EXERCISE REQUIREMENTS:
Check every line below for the word "mais" and copy the ones that have it.

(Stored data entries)
------------------------------------------------------------------------
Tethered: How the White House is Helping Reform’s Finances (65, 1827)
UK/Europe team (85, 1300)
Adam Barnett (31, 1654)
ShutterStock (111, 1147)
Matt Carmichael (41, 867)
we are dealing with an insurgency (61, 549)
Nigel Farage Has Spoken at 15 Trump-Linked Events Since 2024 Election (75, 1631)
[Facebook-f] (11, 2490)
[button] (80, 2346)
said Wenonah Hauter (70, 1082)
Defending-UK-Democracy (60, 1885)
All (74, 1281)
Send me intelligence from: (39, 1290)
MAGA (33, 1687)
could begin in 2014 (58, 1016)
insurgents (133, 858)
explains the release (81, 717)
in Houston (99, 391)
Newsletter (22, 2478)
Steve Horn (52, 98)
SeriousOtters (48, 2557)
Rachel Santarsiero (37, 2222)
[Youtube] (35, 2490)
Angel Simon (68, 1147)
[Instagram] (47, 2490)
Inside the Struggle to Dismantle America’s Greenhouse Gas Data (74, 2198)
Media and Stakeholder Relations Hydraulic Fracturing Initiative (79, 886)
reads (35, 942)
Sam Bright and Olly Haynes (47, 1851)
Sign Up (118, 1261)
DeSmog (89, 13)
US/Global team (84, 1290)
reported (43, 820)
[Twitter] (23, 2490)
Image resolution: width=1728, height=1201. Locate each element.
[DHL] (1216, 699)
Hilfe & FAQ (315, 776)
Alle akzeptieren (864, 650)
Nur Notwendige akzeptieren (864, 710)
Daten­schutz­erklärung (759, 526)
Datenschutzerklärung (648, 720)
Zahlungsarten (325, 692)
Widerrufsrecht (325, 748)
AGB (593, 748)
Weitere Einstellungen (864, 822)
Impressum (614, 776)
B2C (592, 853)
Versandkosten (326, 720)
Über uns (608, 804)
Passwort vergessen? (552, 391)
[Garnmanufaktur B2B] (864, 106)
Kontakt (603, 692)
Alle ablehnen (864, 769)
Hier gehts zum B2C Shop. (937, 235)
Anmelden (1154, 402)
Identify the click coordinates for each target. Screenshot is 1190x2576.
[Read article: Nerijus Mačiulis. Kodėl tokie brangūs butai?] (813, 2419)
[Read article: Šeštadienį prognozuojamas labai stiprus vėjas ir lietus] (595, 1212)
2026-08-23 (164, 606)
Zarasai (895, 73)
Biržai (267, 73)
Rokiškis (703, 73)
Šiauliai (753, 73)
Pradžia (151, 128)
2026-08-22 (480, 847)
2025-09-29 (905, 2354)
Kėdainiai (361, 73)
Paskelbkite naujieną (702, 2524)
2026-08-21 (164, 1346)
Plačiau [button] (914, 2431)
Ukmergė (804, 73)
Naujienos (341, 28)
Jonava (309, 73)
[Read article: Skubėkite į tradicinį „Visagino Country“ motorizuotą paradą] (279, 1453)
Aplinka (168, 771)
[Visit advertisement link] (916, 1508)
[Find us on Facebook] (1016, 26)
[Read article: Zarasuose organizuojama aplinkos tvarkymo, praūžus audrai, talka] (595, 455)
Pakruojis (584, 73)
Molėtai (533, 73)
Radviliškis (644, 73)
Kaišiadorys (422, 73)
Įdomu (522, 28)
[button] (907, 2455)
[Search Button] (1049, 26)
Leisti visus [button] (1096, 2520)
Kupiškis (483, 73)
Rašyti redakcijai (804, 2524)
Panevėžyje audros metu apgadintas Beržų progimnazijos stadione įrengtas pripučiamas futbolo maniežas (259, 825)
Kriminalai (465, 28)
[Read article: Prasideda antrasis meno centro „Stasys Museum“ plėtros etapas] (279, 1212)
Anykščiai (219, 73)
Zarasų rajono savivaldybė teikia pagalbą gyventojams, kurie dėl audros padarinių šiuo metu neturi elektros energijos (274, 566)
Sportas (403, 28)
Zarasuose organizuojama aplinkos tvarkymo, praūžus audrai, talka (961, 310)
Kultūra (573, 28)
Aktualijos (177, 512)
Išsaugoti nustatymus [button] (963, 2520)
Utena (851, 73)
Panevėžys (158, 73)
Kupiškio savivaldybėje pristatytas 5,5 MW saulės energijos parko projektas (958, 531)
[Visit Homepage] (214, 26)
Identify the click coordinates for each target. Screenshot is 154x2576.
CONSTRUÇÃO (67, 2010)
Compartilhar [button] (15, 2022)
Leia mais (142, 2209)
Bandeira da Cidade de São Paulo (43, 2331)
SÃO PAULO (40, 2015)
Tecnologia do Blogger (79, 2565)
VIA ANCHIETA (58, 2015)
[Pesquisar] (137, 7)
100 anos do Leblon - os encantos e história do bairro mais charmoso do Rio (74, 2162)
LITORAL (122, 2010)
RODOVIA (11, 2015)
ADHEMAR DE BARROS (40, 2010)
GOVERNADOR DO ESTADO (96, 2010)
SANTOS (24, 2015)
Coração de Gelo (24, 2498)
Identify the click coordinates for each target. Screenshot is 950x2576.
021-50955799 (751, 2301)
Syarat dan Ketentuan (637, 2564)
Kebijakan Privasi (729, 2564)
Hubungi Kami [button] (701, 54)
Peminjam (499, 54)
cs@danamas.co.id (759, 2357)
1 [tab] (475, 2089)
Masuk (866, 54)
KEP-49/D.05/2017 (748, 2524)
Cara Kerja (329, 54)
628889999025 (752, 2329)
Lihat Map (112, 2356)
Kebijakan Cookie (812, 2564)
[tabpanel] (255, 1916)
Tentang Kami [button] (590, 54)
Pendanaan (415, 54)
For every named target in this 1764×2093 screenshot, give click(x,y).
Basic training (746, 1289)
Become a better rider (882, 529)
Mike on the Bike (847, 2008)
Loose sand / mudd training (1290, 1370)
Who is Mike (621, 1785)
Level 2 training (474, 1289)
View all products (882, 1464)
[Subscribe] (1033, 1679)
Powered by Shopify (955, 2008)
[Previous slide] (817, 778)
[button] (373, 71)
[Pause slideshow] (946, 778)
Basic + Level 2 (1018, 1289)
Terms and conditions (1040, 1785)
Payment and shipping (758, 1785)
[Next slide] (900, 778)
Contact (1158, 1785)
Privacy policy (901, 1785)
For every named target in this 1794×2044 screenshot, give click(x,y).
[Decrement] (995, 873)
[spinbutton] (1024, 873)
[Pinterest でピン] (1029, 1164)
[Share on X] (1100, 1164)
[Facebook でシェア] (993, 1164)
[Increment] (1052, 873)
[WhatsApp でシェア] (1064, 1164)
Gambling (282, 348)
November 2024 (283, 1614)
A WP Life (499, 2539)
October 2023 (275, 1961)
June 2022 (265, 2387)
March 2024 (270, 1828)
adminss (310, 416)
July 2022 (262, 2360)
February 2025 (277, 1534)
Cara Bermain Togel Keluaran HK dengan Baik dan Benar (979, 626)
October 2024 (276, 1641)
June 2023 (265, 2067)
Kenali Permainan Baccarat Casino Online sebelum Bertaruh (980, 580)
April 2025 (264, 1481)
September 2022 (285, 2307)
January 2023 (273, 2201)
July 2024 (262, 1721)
------------------------------------------------------------------------
PROBLEM SOLUTION:
Leia mais (142, 2209)
100 anos do Leblon - os encantos e história do bairro mais charmoso do Rio (74, 2162)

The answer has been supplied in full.